The opposition leader, Peter Dutton, has foreshadowed the axing of diversity and inclusion positions in the public service as part of wider cuts to the commonwealth bureaucracy if he wins the federal election.
The main public sector union said the idea was straight out of the playbook of US president Donald Trump, who has declared war on so-called DEI measures (diversity, equity and inclusion) since returning to the White House.
In a speech on Friday, Dutton referenced DEI advisers, along with “change managers” and “internal communication specialist”, as examples of non-frontline roles that bloated the bureaucracy without directly helping taxpayers.
“Such positions, as I say, do nothing to improve the lives of everyday Australians,” Dutton claimed.
“They’re certainly not frontline service delivery roles that can make a difference to people’s lives.”
It is not clear how many DEI-related roles exist in the federal public service. But Dutton’s comments suggested DEI roles would be in the firing line under his promise to “scale back” the federal bureaucracy, which he claims has grown by 36,000 under the Albanese government.
Labor warned cutting the new positions – most of which are not Canberra-based – could lead to longer wait times for government services, threaten the implementation of Aukus, undermine tax avoidance crackdowns or affect disability services.
The Community and Public Sector Union’s national secretary, Melissa Donnelly, said Dutton’s rhetoric was “straight from the Donald Trump playbook” and demonstrated a “lack of understanding of modern workplaces”.

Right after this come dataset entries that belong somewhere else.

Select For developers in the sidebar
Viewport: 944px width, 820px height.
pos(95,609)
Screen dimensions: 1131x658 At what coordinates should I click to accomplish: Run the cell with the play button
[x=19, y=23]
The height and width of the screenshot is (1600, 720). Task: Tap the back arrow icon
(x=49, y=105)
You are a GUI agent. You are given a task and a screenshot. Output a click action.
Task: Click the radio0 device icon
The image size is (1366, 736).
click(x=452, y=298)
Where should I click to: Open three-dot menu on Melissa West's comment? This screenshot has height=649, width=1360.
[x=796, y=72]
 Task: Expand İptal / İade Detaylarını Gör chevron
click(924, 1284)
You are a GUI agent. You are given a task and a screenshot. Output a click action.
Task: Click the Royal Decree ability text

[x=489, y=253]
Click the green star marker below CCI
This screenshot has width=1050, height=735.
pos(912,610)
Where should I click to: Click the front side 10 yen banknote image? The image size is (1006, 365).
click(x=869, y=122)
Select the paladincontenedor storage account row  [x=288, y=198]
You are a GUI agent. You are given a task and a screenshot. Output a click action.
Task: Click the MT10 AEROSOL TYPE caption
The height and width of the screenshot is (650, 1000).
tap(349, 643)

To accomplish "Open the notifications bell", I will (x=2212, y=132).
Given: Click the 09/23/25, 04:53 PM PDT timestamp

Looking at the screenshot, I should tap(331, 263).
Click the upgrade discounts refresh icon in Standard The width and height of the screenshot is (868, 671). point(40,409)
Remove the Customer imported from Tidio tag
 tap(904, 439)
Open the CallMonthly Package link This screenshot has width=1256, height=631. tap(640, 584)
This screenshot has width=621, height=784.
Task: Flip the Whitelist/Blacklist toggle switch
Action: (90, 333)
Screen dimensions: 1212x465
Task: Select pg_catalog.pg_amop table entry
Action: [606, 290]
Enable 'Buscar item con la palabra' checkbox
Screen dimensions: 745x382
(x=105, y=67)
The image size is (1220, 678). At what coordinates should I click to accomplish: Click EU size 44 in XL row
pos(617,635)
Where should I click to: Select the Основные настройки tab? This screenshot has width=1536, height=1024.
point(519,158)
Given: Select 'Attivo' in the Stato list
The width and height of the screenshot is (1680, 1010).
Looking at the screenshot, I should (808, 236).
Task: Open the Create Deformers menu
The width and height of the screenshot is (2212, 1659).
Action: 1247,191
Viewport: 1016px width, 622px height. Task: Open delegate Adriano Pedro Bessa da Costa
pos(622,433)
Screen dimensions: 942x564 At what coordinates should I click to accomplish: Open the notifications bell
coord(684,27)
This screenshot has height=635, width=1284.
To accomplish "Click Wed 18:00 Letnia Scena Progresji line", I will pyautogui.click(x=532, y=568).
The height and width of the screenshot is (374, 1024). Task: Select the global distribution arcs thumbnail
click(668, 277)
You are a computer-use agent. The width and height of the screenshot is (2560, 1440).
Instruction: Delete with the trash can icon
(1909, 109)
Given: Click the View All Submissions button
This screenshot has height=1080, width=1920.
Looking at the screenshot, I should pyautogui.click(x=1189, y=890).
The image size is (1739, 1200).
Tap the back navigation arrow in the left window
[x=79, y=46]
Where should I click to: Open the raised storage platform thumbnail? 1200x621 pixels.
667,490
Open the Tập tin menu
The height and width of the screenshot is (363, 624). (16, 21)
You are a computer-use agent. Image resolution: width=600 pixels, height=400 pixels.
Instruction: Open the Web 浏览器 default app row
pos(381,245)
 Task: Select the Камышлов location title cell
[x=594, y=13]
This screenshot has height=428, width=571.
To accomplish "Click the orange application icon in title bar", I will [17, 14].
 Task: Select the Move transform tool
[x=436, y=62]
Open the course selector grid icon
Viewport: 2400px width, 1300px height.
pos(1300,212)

The US president this week signed executive orders to ban diversity programs at US federal agencies, and suggested overnight – without evidence – that pro-diversity hiring policies were partly to blame for the air disaster that killed 67 people in Washington DC.
“Inclusion and diversity may sound like an easy target to Mr Dutton and Mr Trump, but for people who access public services, the value of having someone who speaks their language and understands their experience is immeasurable,” Donnelly said.
Dutton was accused of mimicking the new US president elsewhere this week when he added a government efficiency portfolio to his shadow ministry, drawing immediate comparisons with the Elon Musk-led Department of Government Efficiency under the new Trump administration.
On Friday, Dutton announced Jacinta Nampijinpa Price’s new portfolio would sit inside the department of prime minister and cabinet under a Coalition government, giving her oversight of spending cuts across agencies.
“My economic team’s objectives are clear: We will cut wasteful spending, stop inflationary spending, and restore prudent spending,” Dutton said.
Separately on Friday, Senator Price announced that a Dutton government would halt taxpayer funding for welcome to country ceremonies.
Freedom of information documents, obtained by the Coalition and first reported by the Sunday Telegraph, revealed federal agencies spent more than $450,000 on the ceremonies in the past two years.
“I don’t believe that we should be spending $450,000 a [government] term on Welcome to Country, when that isn’t actually improving the life of a marginalised Indigenous Australian,” Price told ABC News.
The prime minister, Anthony Albanese, dead-batted questions about Price’s promise.
“What I’m doing is talking about issues that Australians are concerned about,” Albanese said.